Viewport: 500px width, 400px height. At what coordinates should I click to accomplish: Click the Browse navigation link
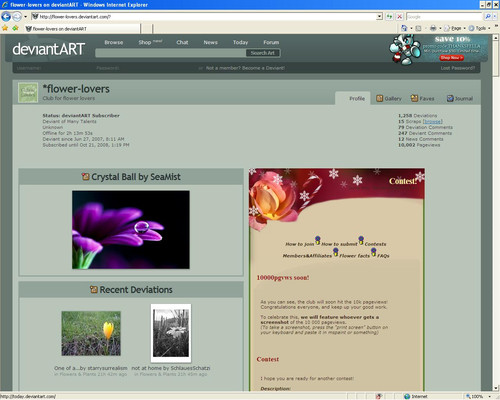(x=114, y=42)
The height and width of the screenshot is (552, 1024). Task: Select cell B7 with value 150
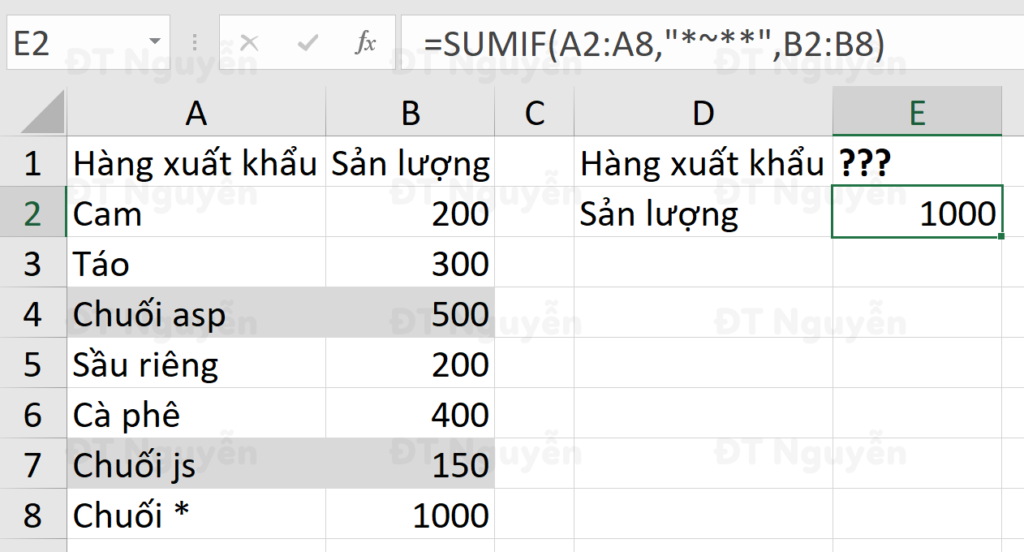(410, 465)
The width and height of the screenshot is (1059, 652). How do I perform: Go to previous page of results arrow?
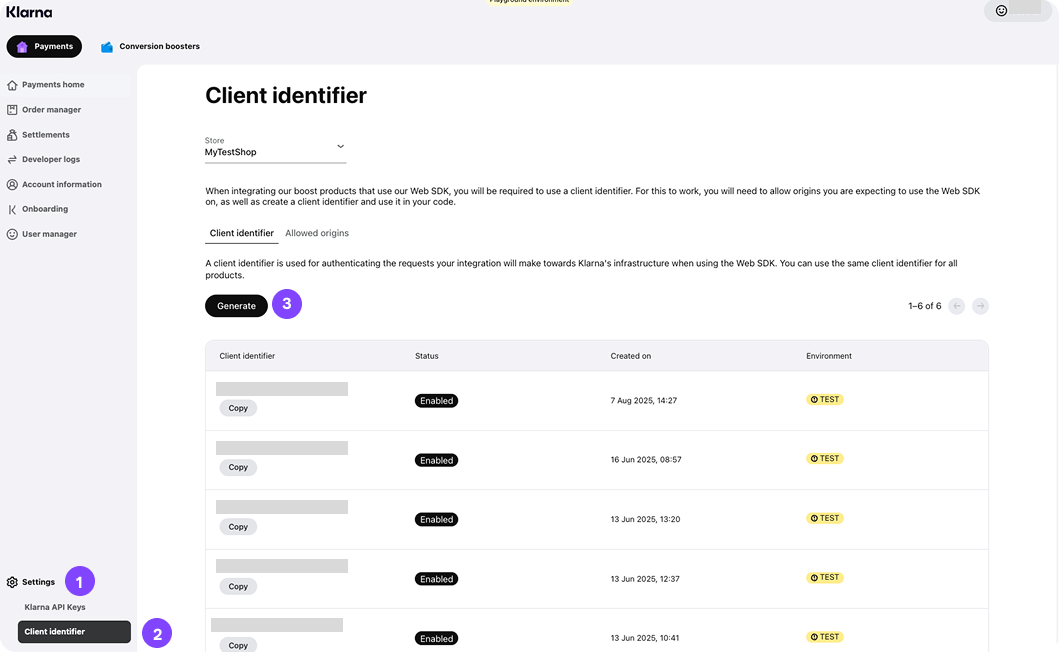tap(956, 306)

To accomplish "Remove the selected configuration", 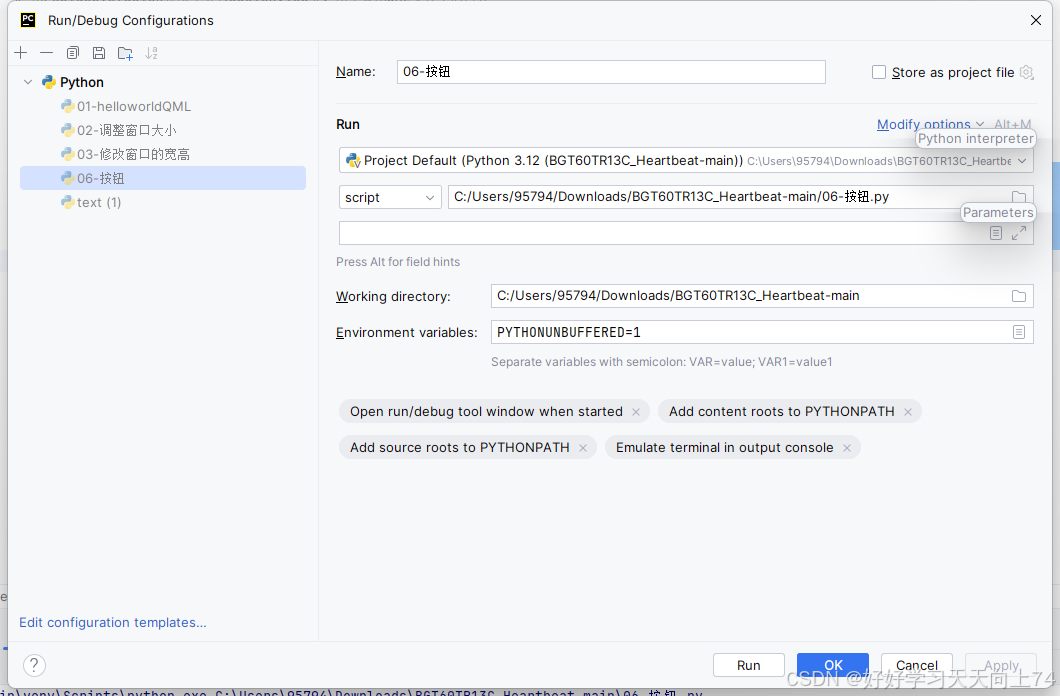I will point(46,52).
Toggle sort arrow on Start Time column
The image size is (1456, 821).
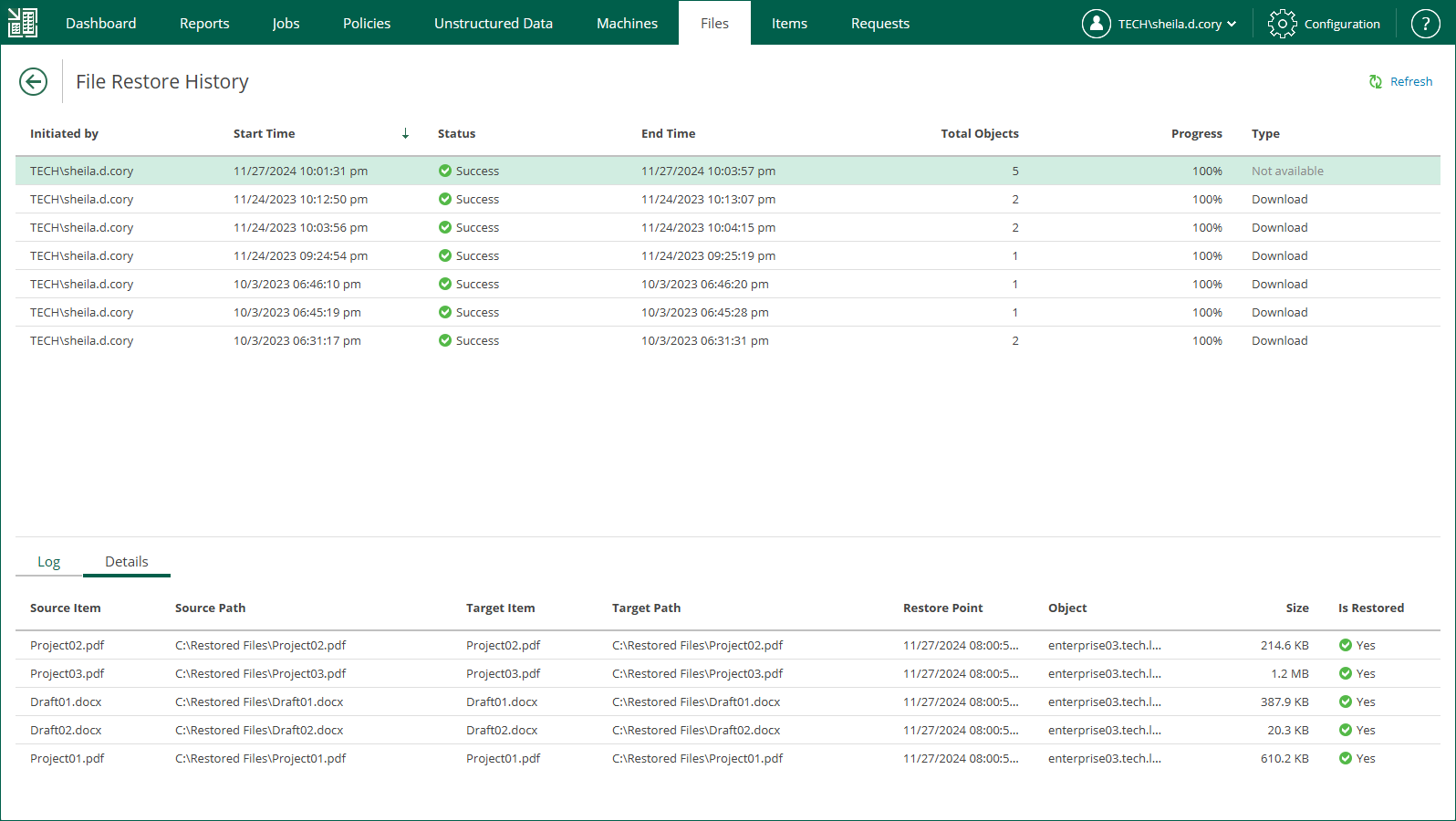405,134
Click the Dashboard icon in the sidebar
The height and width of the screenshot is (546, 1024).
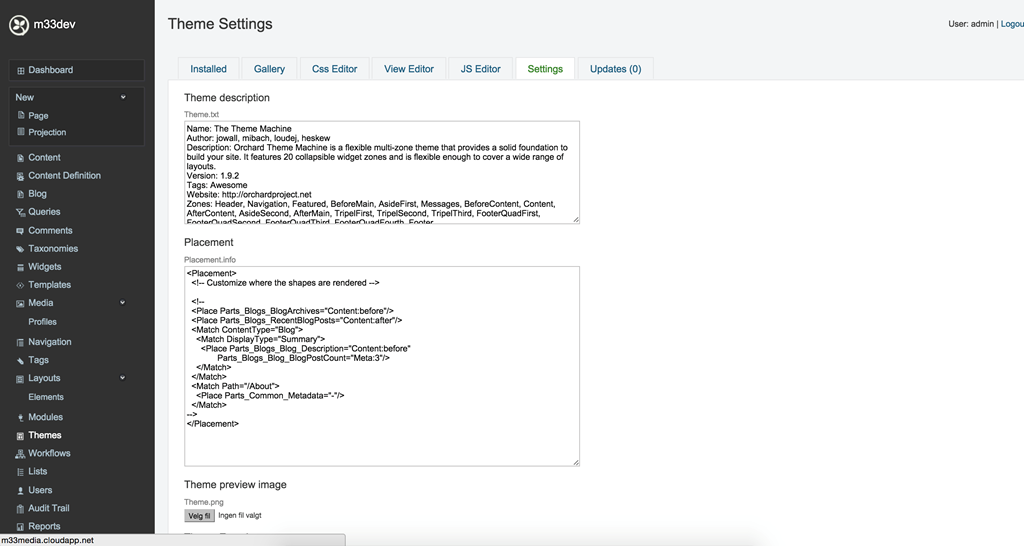pos(21,71)
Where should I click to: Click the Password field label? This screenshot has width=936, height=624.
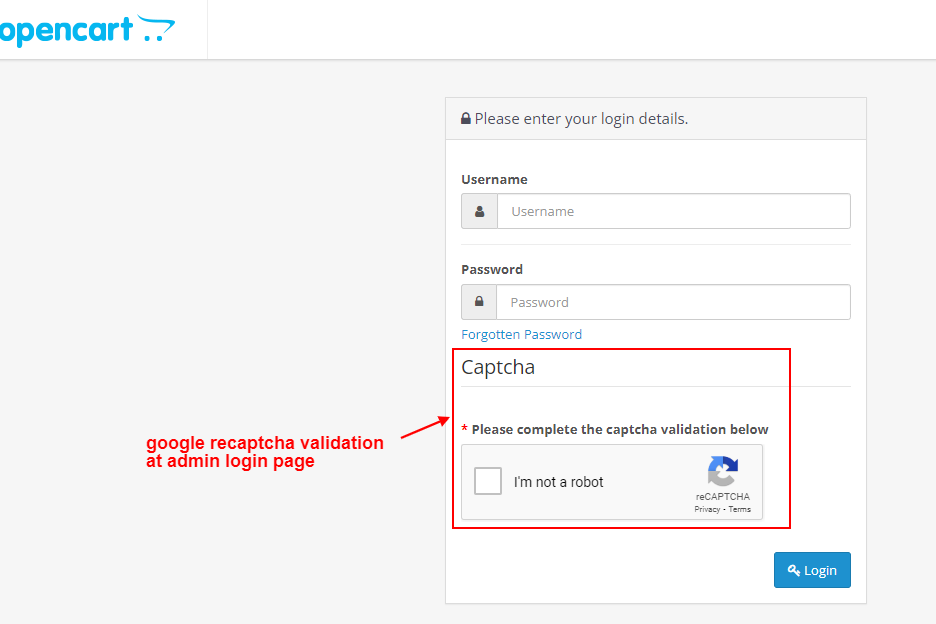click(x=492, y=269)
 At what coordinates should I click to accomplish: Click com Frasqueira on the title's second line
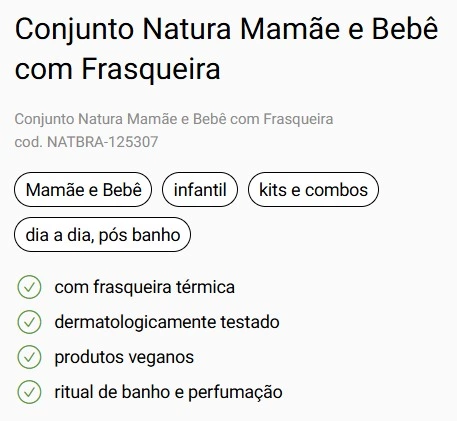click(117, 69)
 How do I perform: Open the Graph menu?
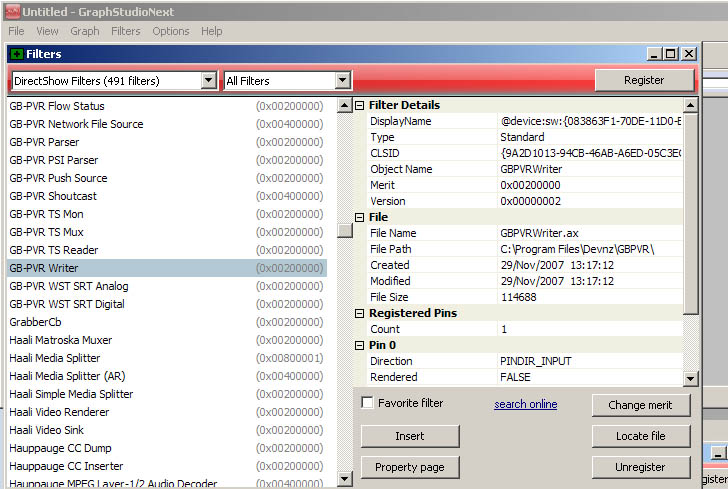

------------------------

__WHAT YOU HAVE TO DO__:
Leave the pictures out, then output exactly the lines from the "Click the Dashboard icon in the sidebar" line through the end of the records above, and no others.

__TASK RESULT__:
Click the Dashboard icon in the sidebar
The height and width of the screenshot is (546, 1024).
pos(21,71)
Where should I click to: Click the Password field label? This screenshot has width=936, height=624.
click(x=492, y=269)
 At what coordinates should I click to accomplish: Click com Frasqueira on the title's second line
click(117, 69)
 How do I perform: Open the Graph menu?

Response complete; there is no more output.